RECORDS FOR THIS EXERCISE —
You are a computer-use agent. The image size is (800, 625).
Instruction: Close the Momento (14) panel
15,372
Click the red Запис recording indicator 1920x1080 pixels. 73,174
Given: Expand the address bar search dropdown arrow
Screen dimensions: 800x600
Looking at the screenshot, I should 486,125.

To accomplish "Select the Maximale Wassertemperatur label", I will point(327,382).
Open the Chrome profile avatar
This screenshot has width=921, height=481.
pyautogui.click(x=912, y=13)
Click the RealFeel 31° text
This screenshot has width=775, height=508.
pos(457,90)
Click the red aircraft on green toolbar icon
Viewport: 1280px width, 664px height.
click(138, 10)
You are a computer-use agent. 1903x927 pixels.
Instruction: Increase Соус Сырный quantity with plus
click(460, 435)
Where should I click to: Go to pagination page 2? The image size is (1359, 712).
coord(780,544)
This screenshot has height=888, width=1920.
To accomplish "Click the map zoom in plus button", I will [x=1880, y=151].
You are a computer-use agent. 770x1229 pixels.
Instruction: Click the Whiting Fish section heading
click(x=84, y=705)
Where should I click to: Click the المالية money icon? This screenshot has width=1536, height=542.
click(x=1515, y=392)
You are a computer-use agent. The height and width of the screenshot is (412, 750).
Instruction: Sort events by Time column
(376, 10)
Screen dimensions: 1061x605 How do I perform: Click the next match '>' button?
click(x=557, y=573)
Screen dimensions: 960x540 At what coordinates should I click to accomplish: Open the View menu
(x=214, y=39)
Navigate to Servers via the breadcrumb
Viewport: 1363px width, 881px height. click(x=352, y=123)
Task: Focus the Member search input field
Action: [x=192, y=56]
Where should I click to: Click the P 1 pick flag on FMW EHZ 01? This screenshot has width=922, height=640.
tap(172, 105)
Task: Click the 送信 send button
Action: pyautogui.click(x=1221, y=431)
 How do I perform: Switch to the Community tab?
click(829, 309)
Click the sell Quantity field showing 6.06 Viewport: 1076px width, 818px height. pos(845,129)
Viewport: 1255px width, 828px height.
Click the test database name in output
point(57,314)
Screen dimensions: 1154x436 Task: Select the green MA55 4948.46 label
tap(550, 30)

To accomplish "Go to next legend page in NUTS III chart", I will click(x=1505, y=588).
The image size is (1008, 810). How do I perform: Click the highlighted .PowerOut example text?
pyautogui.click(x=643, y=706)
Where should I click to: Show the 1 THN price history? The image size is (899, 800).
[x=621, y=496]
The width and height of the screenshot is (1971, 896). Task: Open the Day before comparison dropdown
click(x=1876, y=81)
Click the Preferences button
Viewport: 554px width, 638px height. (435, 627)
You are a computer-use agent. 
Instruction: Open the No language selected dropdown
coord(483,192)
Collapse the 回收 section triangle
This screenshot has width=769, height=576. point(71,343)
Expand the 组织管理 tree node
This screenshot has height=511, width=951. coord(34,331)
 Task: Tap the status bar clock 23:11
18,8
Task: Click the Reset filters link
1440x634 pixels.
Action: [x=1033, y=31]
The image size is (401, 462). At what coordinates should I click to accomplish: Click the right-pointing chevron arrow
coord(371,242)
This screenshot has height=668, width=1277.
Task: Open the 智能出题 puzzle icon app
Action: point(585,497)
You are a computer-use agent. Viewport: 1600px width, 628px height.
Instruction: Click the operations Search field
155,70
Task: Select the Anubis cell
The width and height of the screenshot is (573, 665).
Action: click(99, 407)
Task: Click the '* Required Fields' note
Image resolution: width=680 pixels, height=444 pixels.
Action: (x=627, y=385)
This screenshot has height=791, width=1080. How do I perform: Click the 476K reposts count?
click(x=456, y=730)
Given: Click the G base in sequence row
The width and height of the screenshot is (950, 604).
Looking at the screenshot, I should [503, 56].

WORK REQUEST —
Wherever the line holding "Click the sell" falls in the entries above, copy exactly from it through the line holding "Task: Click the '* Required Fields' note", inclusive, and add nothing.

EXERCISE ANSWER —
Click the sell Quantity field showing 6.06 Viewport: 1076px width, 818px height. pos(845,129)
Viewport: 1255px width, 828px height.
Click the test database name in output
point(57,314)
Screen dimensions: 1154x436 Task: Select the green MA55 4948.46 label
tap(550, 30)

To accomplish "Go to next legend page in NUTS III chart", I will click(x=1505, y=588).
The image size is (1008, 810). How do I perform: Click the highlighted .PowerOut example text?
pyautogui.click(x=643, y=706)
Where should I click to: Show the 1 THN price history? The image size is (899, 800).
[x=621, y=496]
The width and height of the screenshot is (1971, 896). Task: Open the Day before comparison dropdown
click(x=1876, y=81)
Click the Preferences button
Viewport: 554px width, 638px height. (435, 627)
You are a computer-use agent. 
Instruction: Open the No language selected dropdown
coord(483,192)
Collapse the 回收 section triangle
This screenshot has width=769, height=576. point(71,343)
Expand the 组织管理 tree node
This screenshot has height=511, width=951. coord(34,331)
 Task: Tap the status bar clock 23:11
18,8
Task: Click the Reset filters link
1440x634 pixels.
Action: [x=1033, y=31]
The image size is (401, 462). At what coordinates should I click to accomplish: Click the right-pointing chevron arrow
coord(371,242)
This screenshot has height=668, width=1277.
Task: Open the 智能出题 puzzle icon app
Action: point(585,497)
You are a computer-use agent. Viewport: 1600px width, 628px height.
Instruction: Click the operations Search field
155,70
Task: Select the Anubis cell
The width and height of the screenshot is (573, 665).
Action: click(99, 407)
Task: Click the '* Required Fields' note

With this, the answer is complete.